When National General declines DUI drivers despite state acceptance

National General maintains internal declination triggers that override state-level acceptance even in the 18 markets where DUI business is written. Second DUI within 10 years results in automatic declination regardless of state. First-offense DUI combined with at-fault accident in the prior 36 months also triggers declination in all states except Alabama and Mississippi. BAC level at arrest creates tier breakpoints. BAC below 0.15% qualifies for standard DUI pricing in acceptance states. BAC between 0.15% and 0.20% moves to enhanced-risk tier with 25–40% higher premiums but remains insurable. BAC above 0.20% or refusal to submit to testing results in declination in Ohio, Texas, Georgia, and North Carolina—only Alabama, Mississippi, Louisiana, and South Carolina will quote extreme BAC cases. Commercial driver's license holders are declined nationally regardless of whether the DUI occurred in a personal or commercial vehicle. National General does not write commercial auto and will not issue personal policies to CDL holders with any DUI history. If you hold a CDL, expect declination even if your conviction is 8 years old and you're applying in an acceptance state.
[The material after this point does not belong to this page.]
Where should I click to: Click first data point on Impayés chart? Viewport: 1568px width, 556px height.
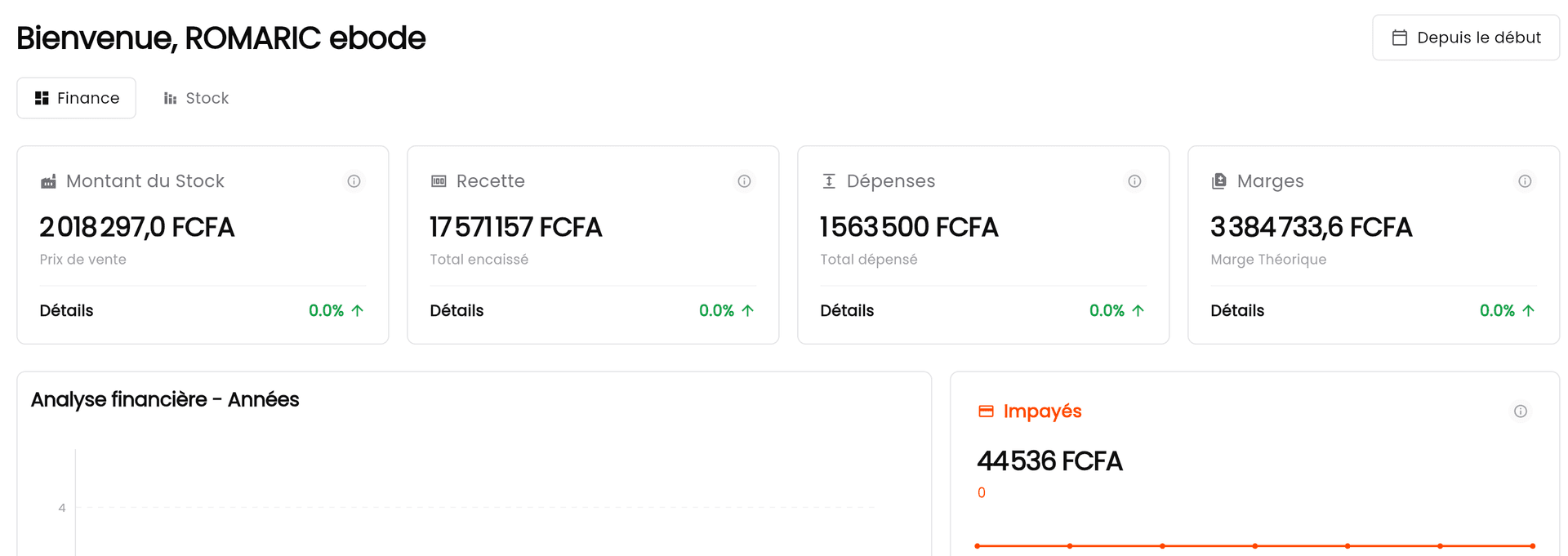click(978, 545)
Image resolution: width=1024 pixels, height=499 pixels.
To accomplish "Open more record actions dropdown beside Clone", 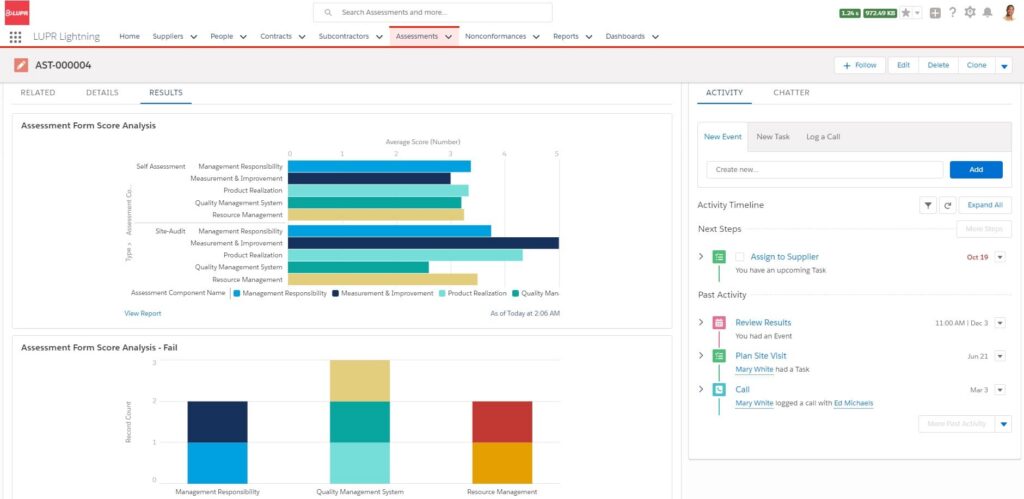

How National General compares to Progressive and The General for DUI coverage

Progressive accepts DUI drivers in all 50 states with no waiting period and offers same-day SR-22 electronic filing in 48 states. Base rates run $15–$35/mo higher than National General in Alabama, Ohio, and Texas but $20–$50/mo lower in Virginia, Nevada, and Georgia. Progressive applies tiered surcharge structures rather than high-risk base pricing, meaning drivers with strong prior history pay less while newer drivers pay more. The General operates in 46 states and accepts all first-offense DUI drivers immediately post-conviction with no lookback waiting periods. Monthly premiums average $10–$20/mo higher than National General in most states but The General allows full coverage binding at initial quote—National General requires 12-month liability-only period first. SR-22 filing is same-day electronic in 44 states through The General. National General becomes most competitive in Alabama, Mississippi, Arkansas, and South Carolina for drivers seeking the lowest monthly liability premium and willing to wait through processing timelines. Progressive wins in states requiring fast SR-22 turnaround or full coverage immediately post-conviction. The General fills the gap for second-offense DUI drivers or extreme BAC cases that National General declines.